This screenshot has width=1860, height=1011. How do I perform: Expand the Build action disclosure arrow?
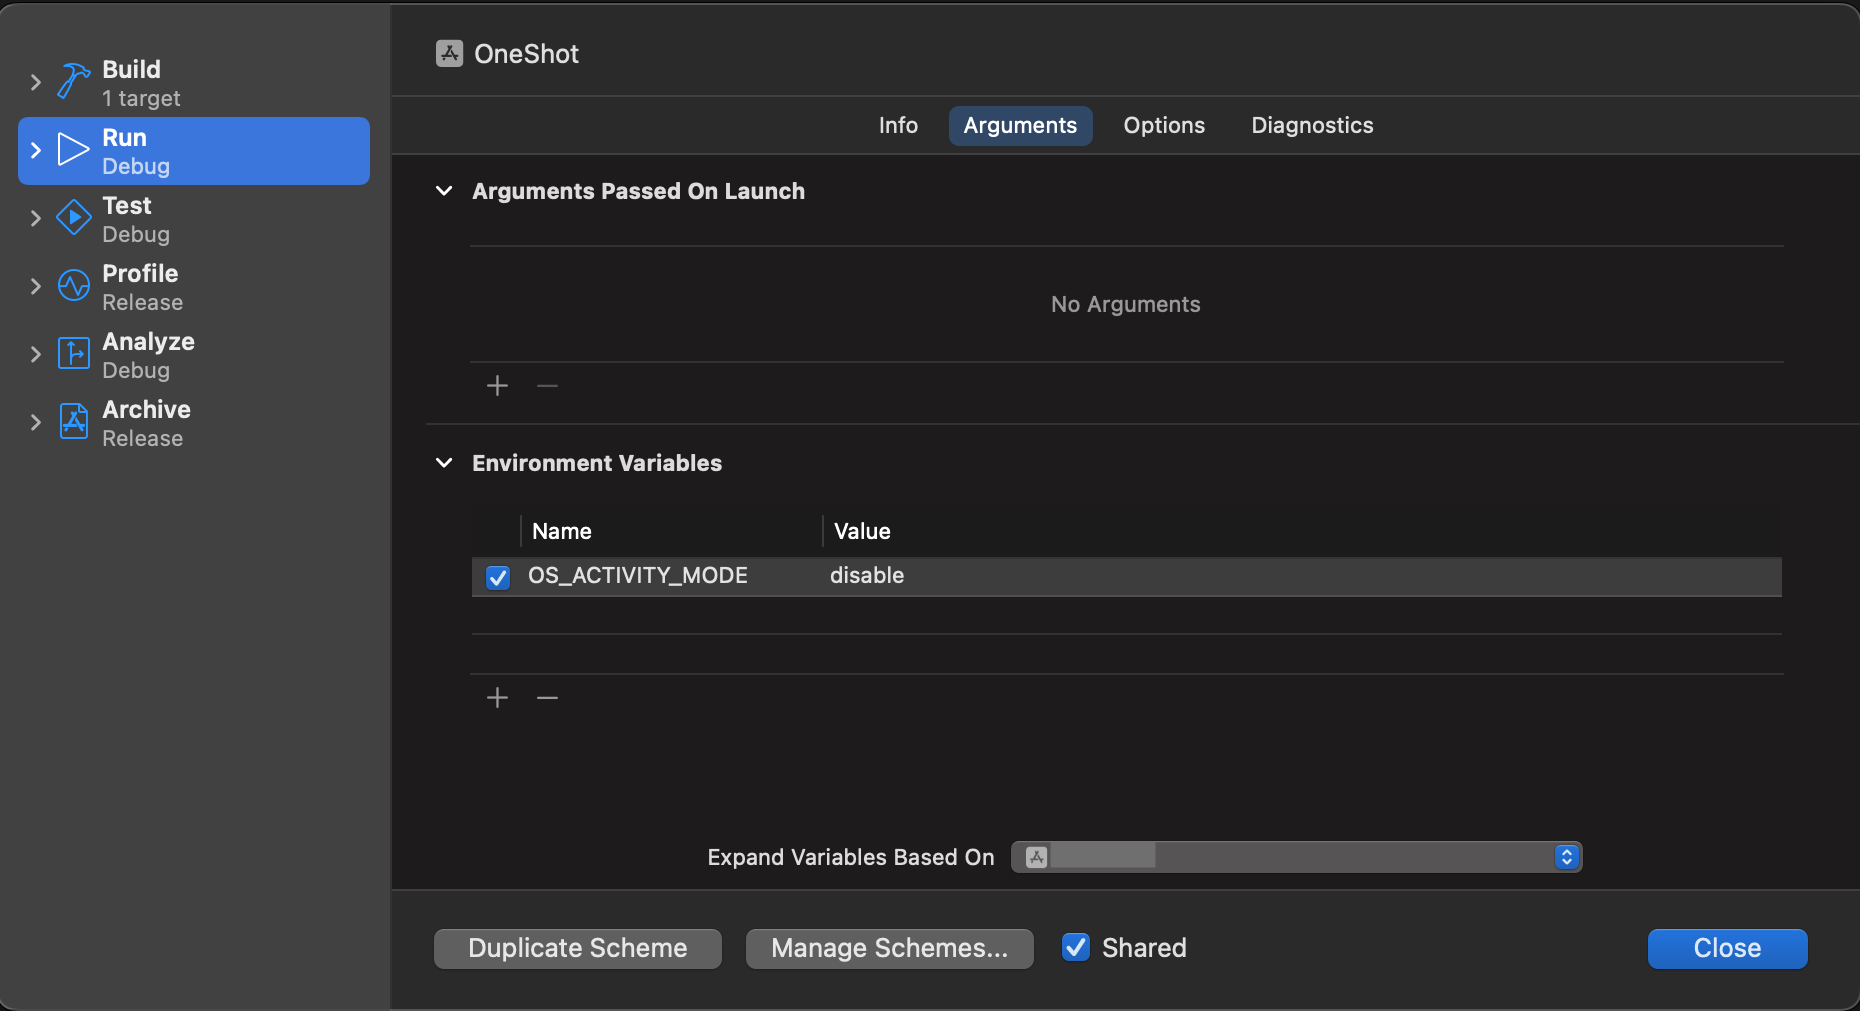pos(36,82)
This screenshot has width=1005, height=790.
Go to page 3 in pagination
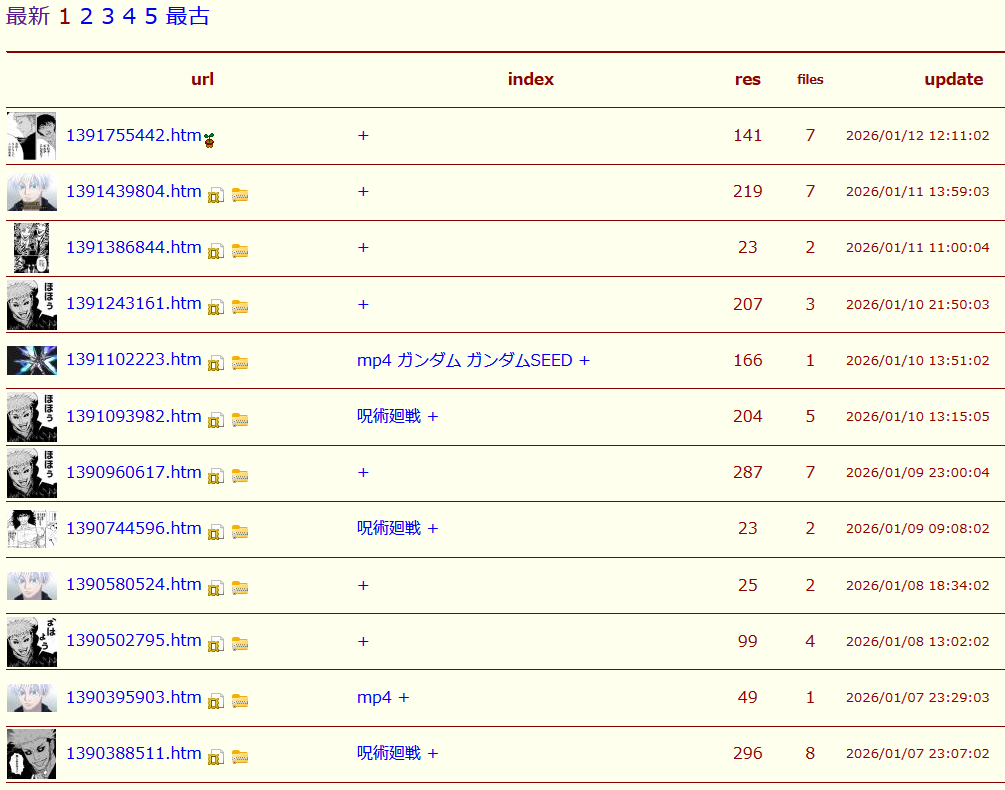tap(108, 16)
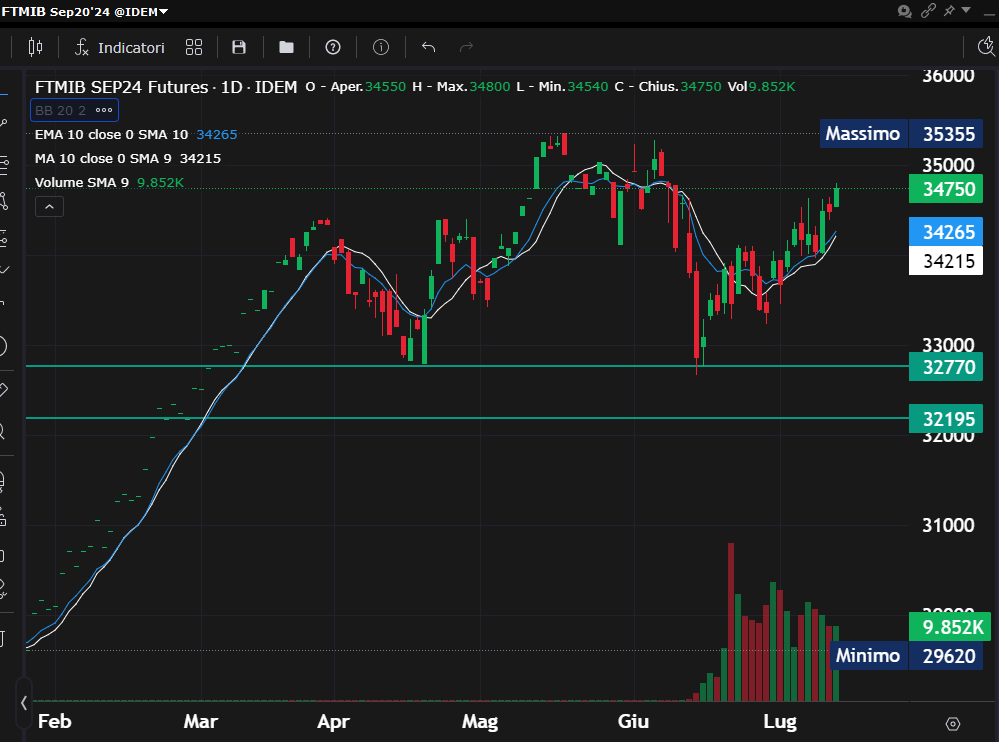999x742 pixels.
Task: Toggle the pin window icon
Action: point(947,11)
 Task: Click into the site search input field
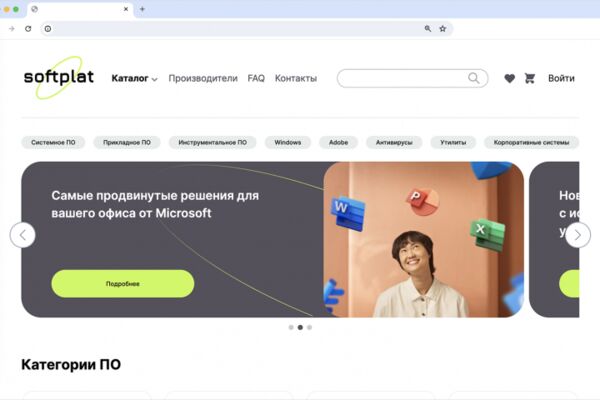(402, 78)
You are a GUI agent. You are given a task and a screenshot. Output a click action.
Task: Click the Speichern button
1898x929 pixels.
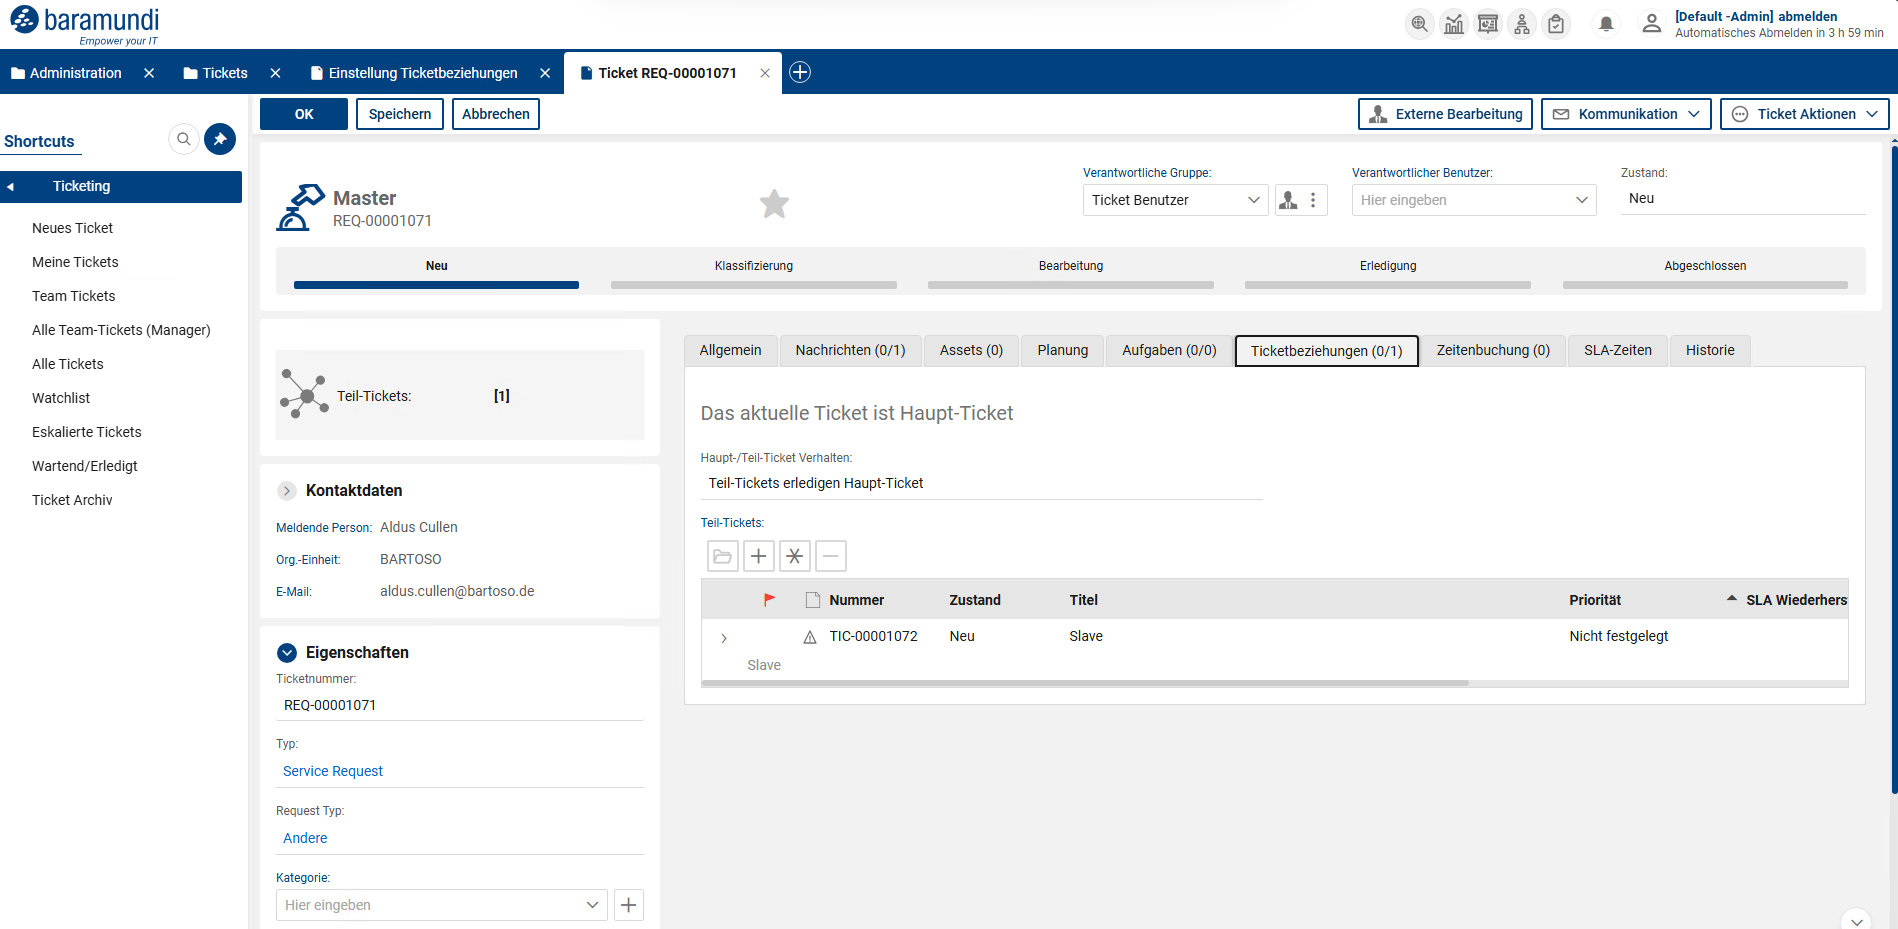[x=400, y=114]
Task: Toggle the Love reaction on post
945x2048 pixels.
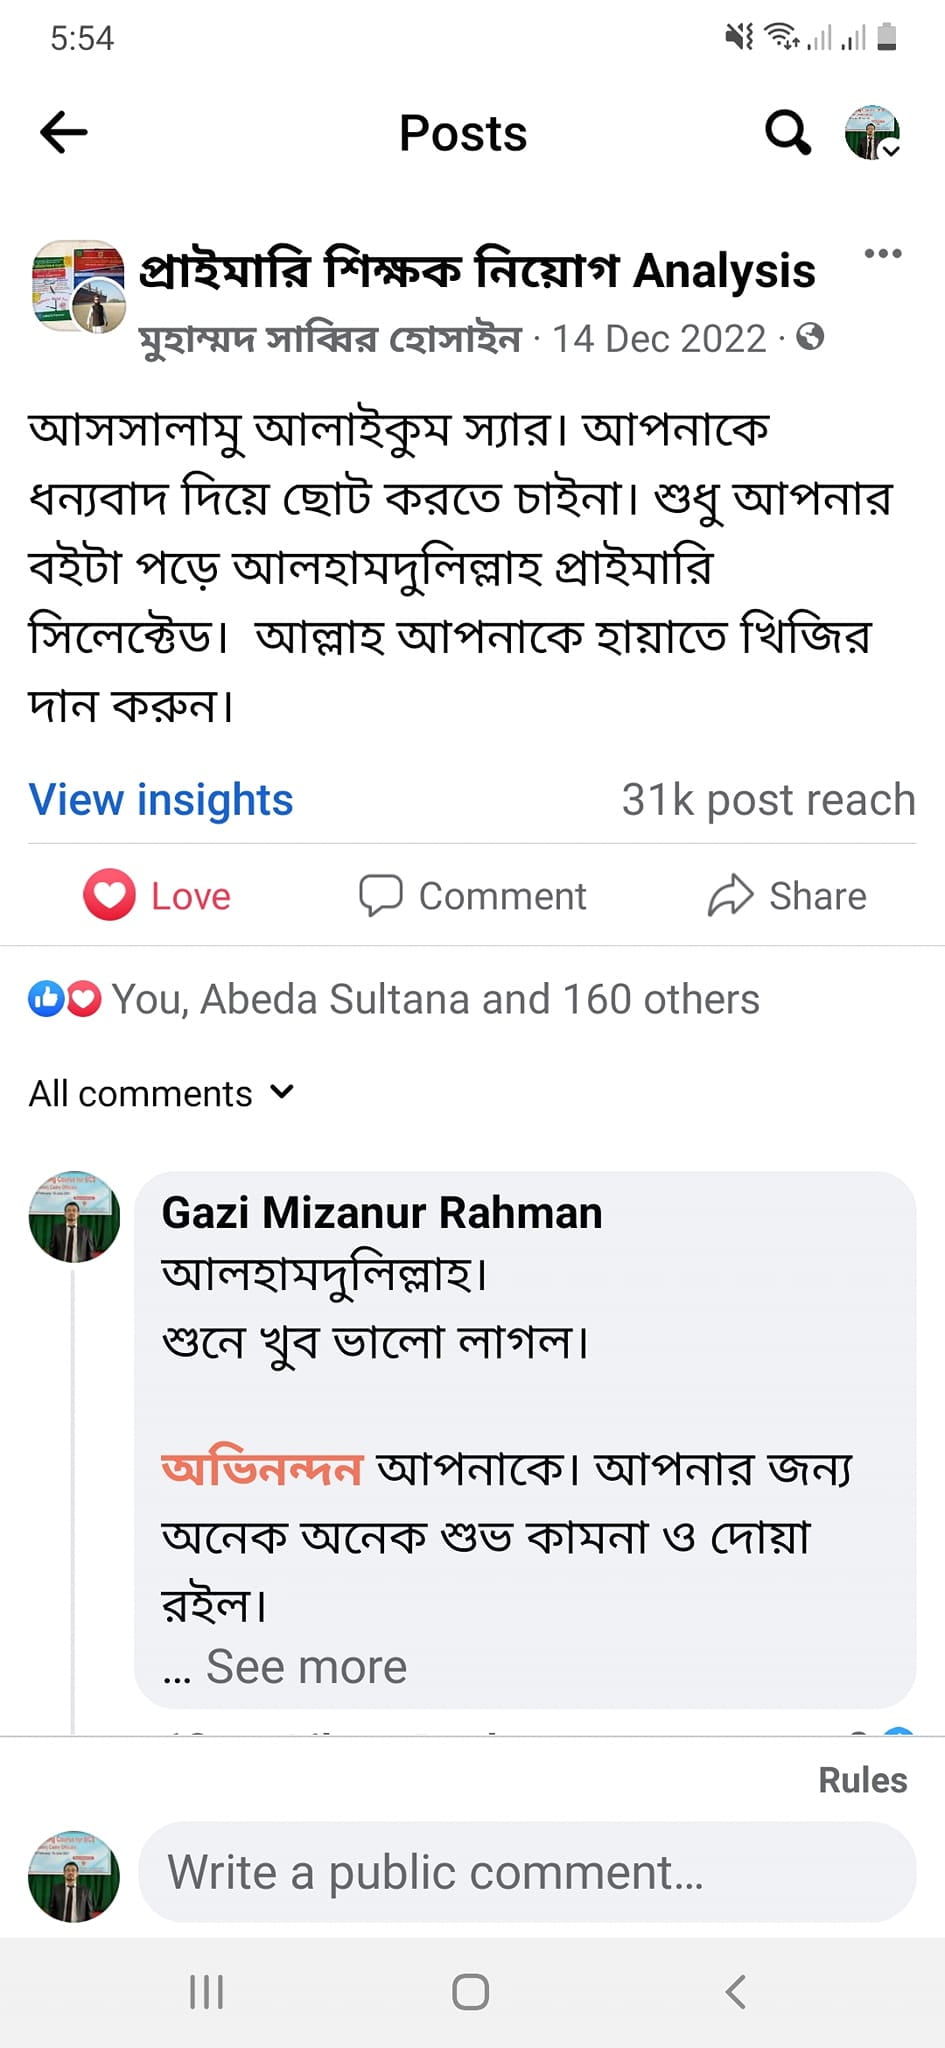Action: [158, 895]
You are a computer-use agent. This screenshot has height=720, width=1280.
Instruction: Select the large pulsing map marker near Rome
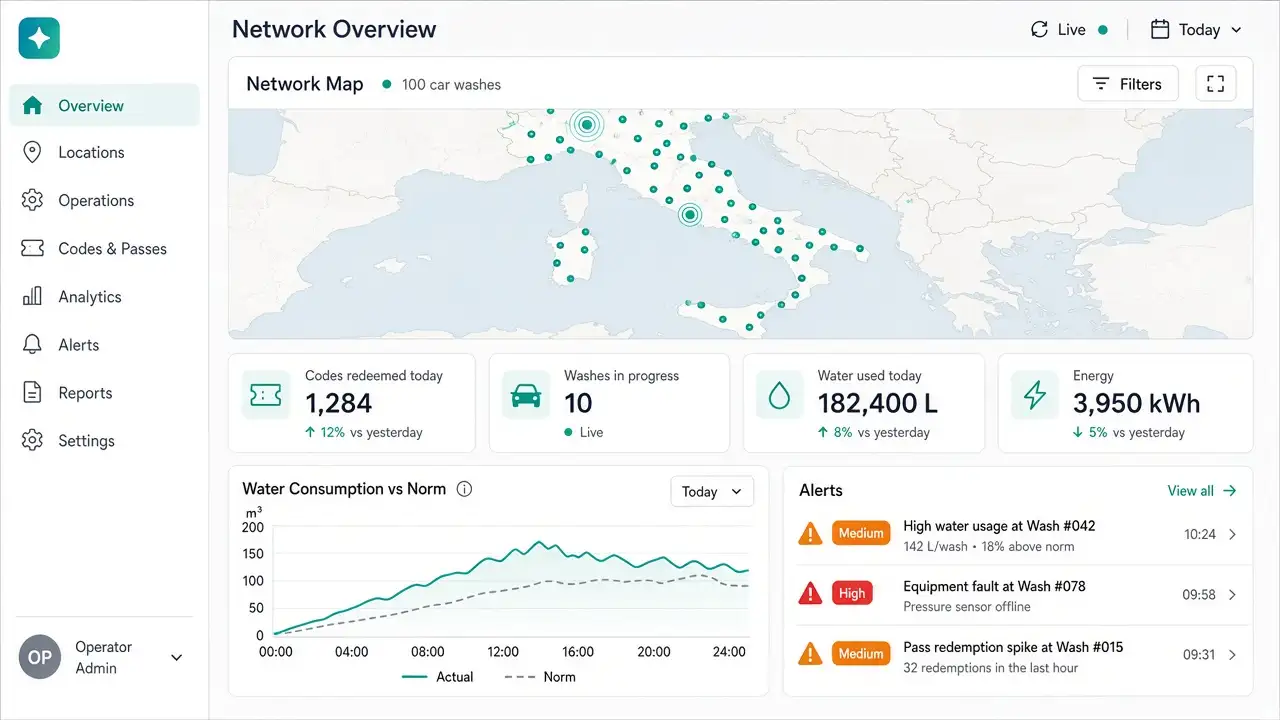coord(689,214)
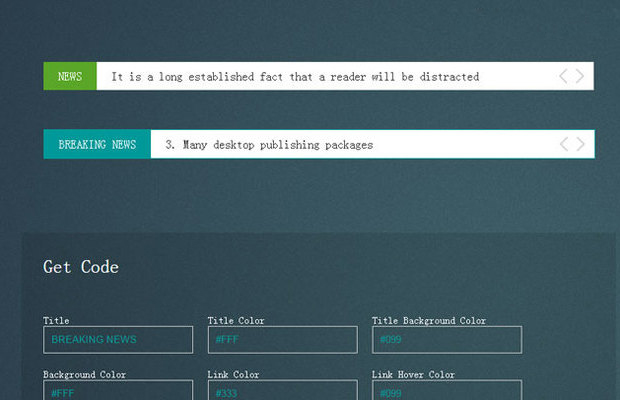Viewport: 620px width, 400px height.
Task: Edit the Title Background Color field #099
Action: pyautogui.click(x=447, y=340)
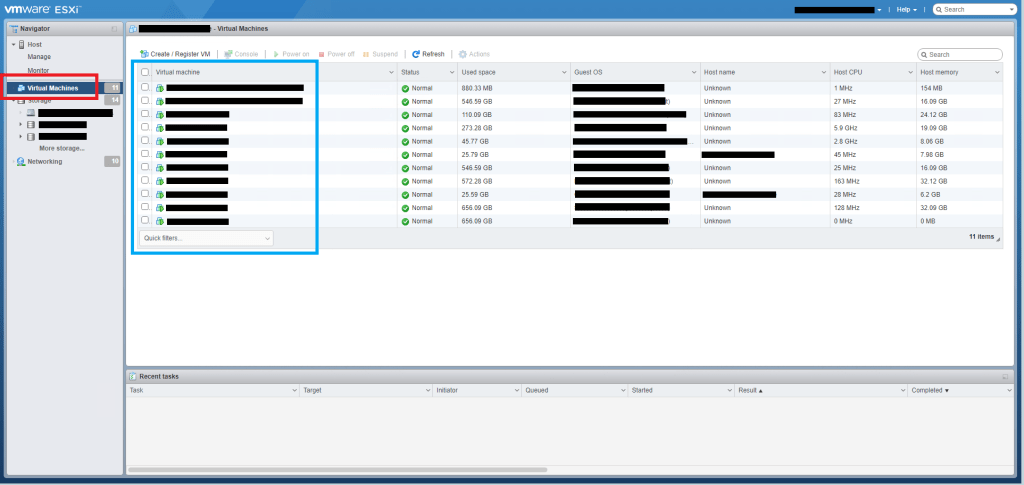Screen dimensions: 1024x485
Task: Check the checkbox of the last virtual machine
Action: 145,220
*-*-*
Try it: Could you print all of the entries exactly, skipping the images?

Solution to the problem:
This screenshot has width=1860, height=1011. How do I perform: Expand the Build action disclosure arrow?
pos(36,82)
This screenshot has width=1005, height=790.
Go to page 3 in pagination
tap(108, 16)
999x742 pixels.
Task: Toggle the pin window icon
Action: point(947,11)
 Task: Click into the site search input field
(402, 78)
You are a GUI agent. You are given a task and a screenshot. Output a click action.
Task: Click the Speichern button
1898x929 pixels.
[x=400, y=114]
Task: Toggle the Love reaction on post
945x2048 pixels.
Action: [158, 895]
You are a computer-use agent. This screenshot has height=720, width=1280.
Instruction: Select the large pulsing map marker near Rome
coord(689,214)
Viewport: 620px width, 400px height.
Task: Edit the Title Background Color field #099
Action: pyautogui.click(x=447, y=340)
Screen dimensions: 1024x485
Task: Check the checkbox of the last virtual machine
Action: 145,220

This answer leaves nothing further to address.